Search the listing below for the line with "Task: Click the", then write out that line and every one after it exactly, without the pictures.

════

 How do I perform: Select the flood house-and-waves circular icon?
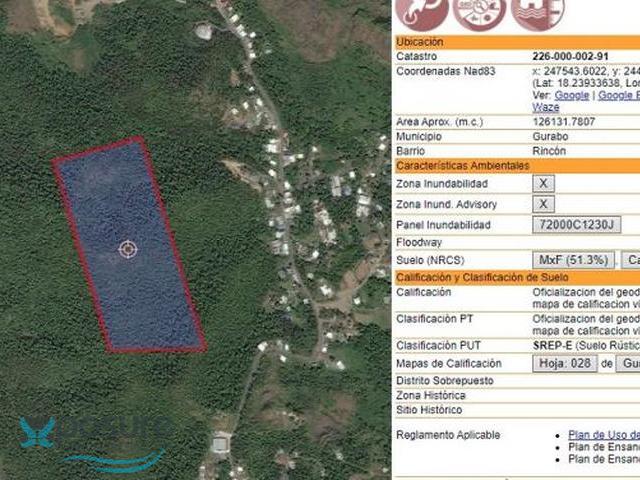pos(539,14)
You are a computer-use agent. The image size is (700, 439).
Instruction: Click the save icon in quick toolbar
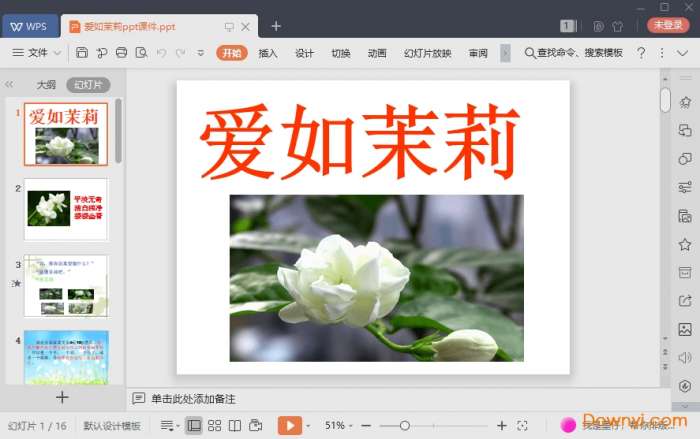(x=81, y=53)
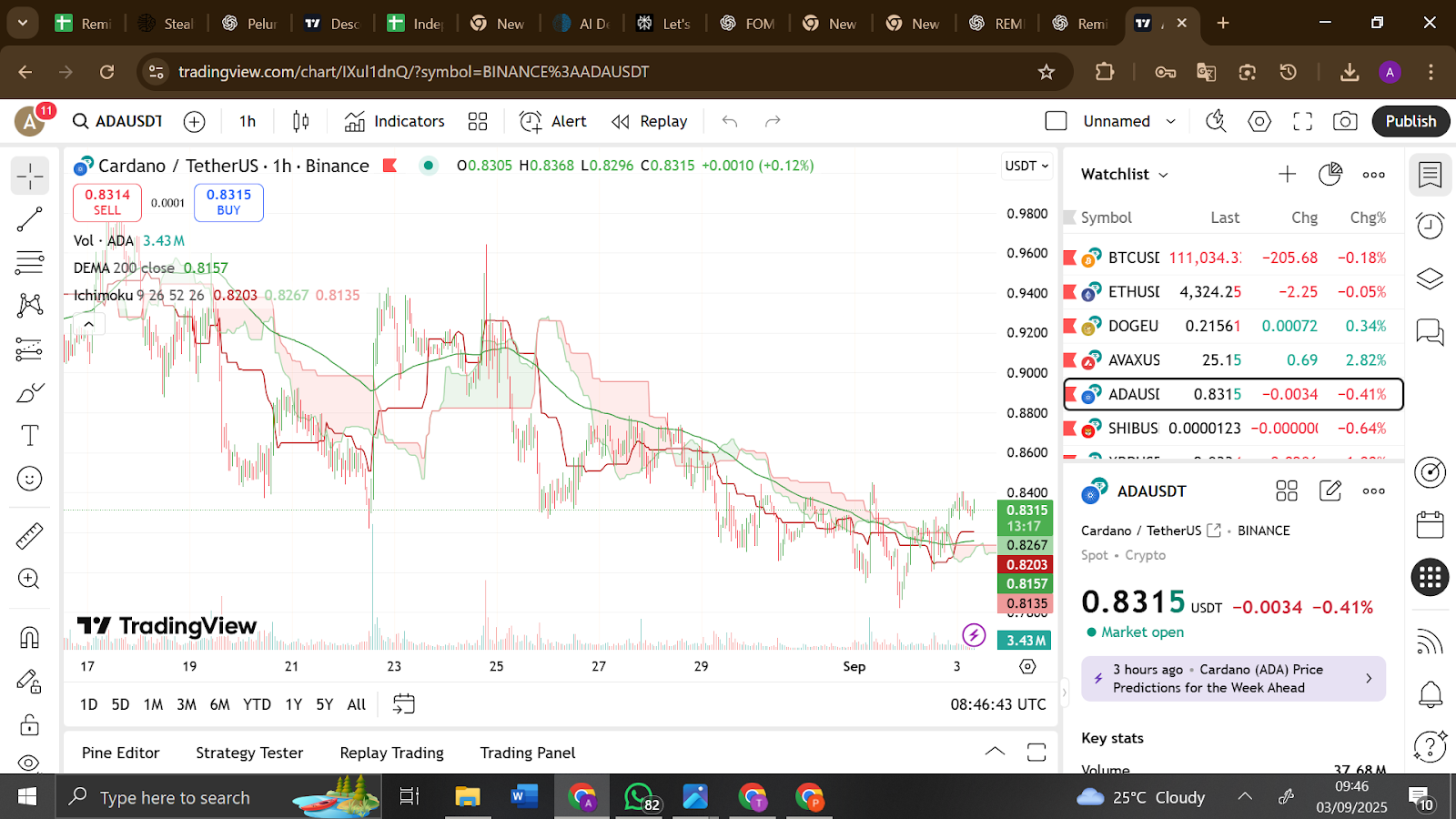The width and height of the screenshot is (1456, 819).
Task: Toggle hide all drawings eye icon
Action: click(x=29, y=762)
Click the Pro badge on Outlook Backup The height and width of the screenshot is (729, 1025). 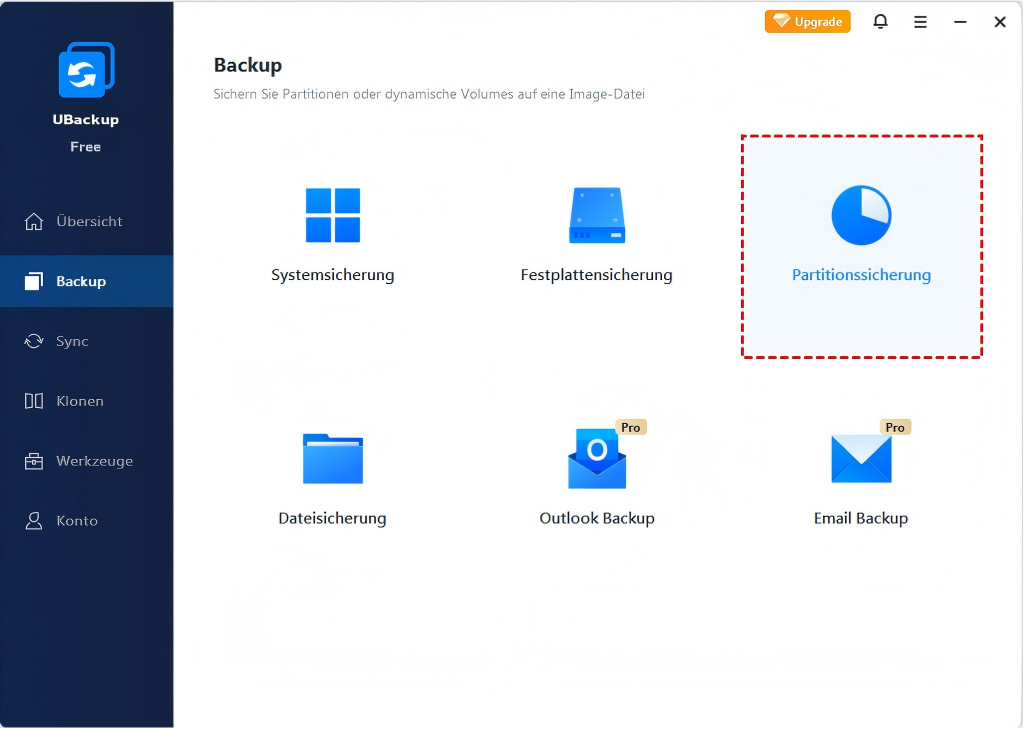(x=630, y=427)
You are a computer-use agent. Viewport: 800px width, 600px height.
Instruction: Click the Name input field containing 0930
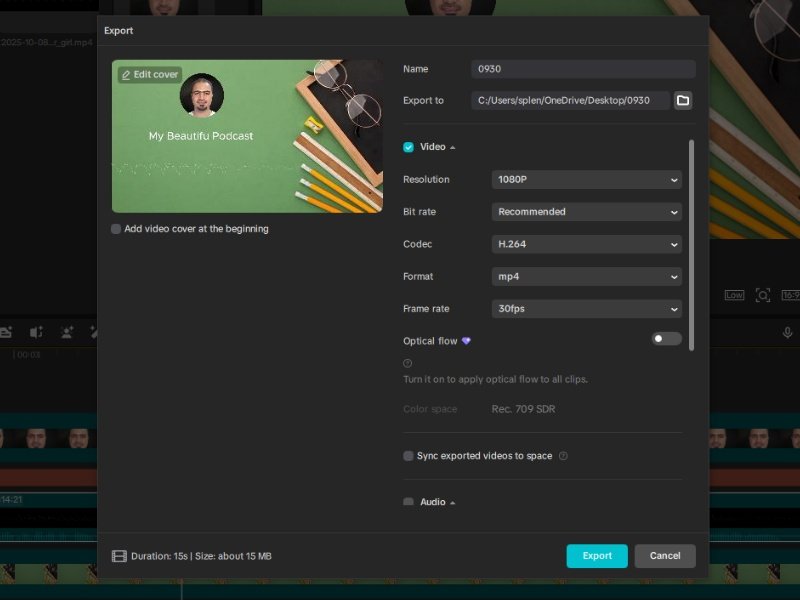(582, 69)
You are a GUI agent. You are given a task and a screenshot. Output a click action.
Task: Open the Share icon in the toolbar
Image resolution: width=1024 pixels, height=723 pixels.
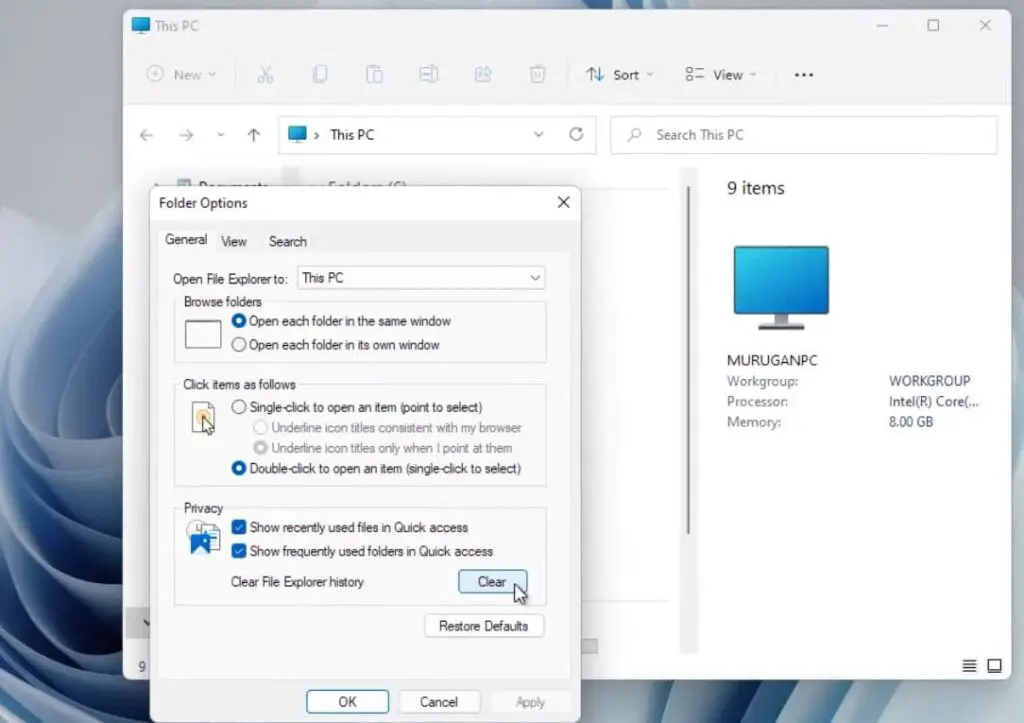tap(483, 74)
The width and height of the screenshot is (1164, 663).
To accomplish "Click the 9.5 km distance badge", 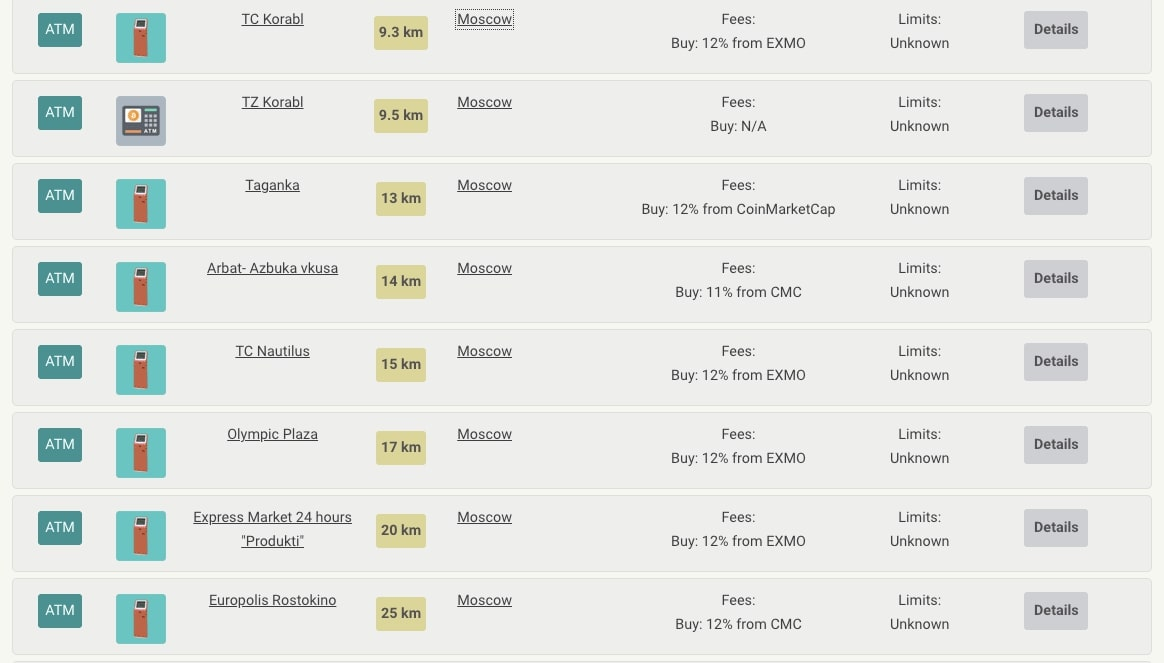I will point(400,116).
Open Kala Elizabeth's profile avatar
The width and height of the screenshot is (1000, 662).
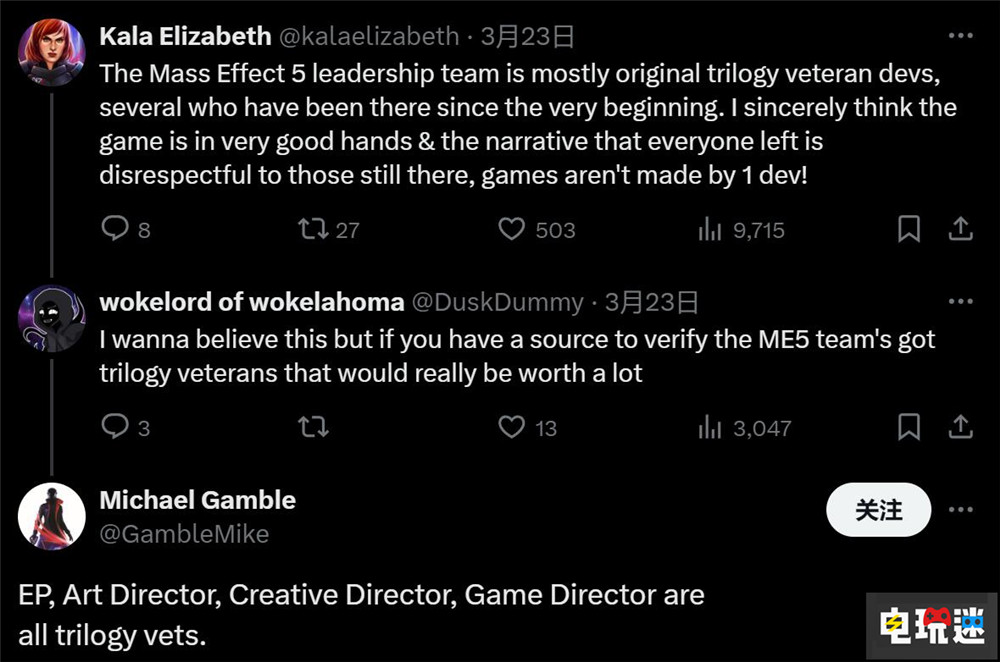pos(52,51)
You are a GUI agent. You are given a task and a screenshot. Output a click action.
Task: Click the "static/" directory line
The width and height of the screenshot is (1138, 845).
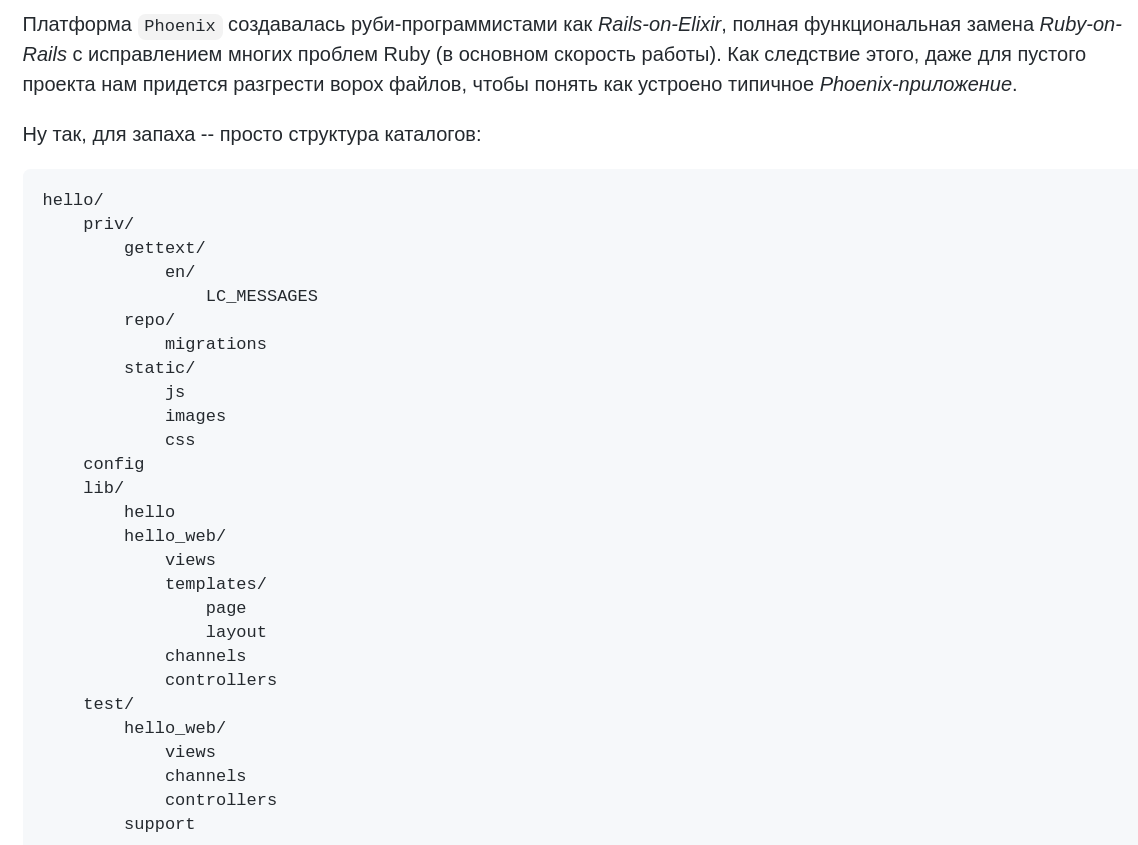tap(159, 368)
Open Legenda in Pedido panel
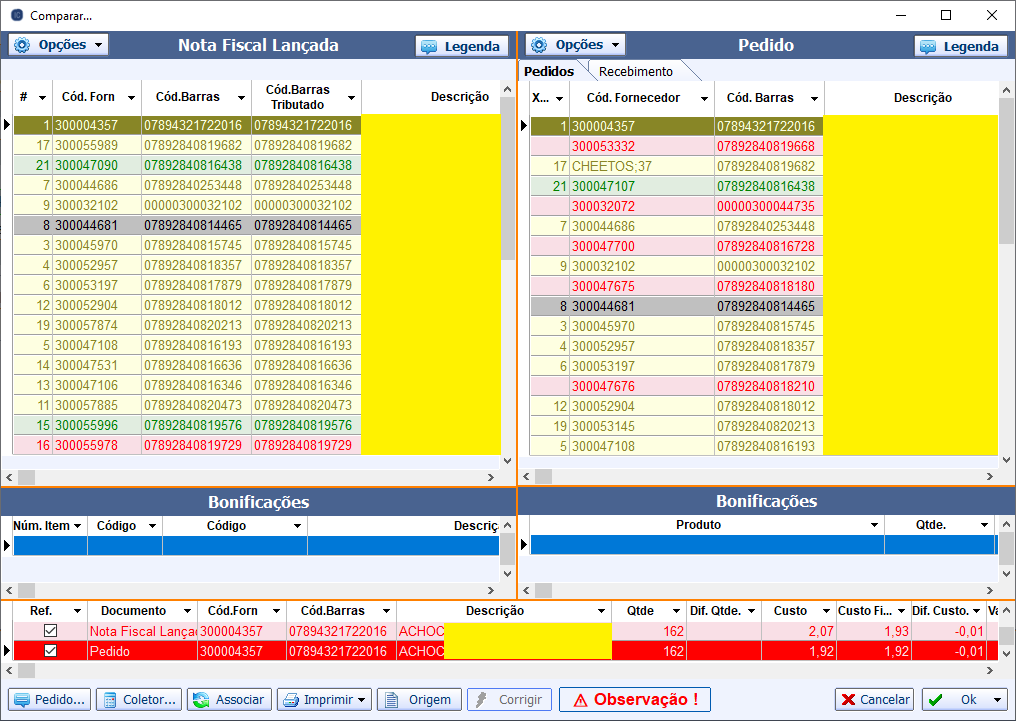 pos(959,46)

════

### RESPONSE BELOW
Task: Click the "static/" directory line
The width and height of the screenshot is (1138, 845).
tap(159, 368)
Open Legenda in Pedido panel
 pos(959,46)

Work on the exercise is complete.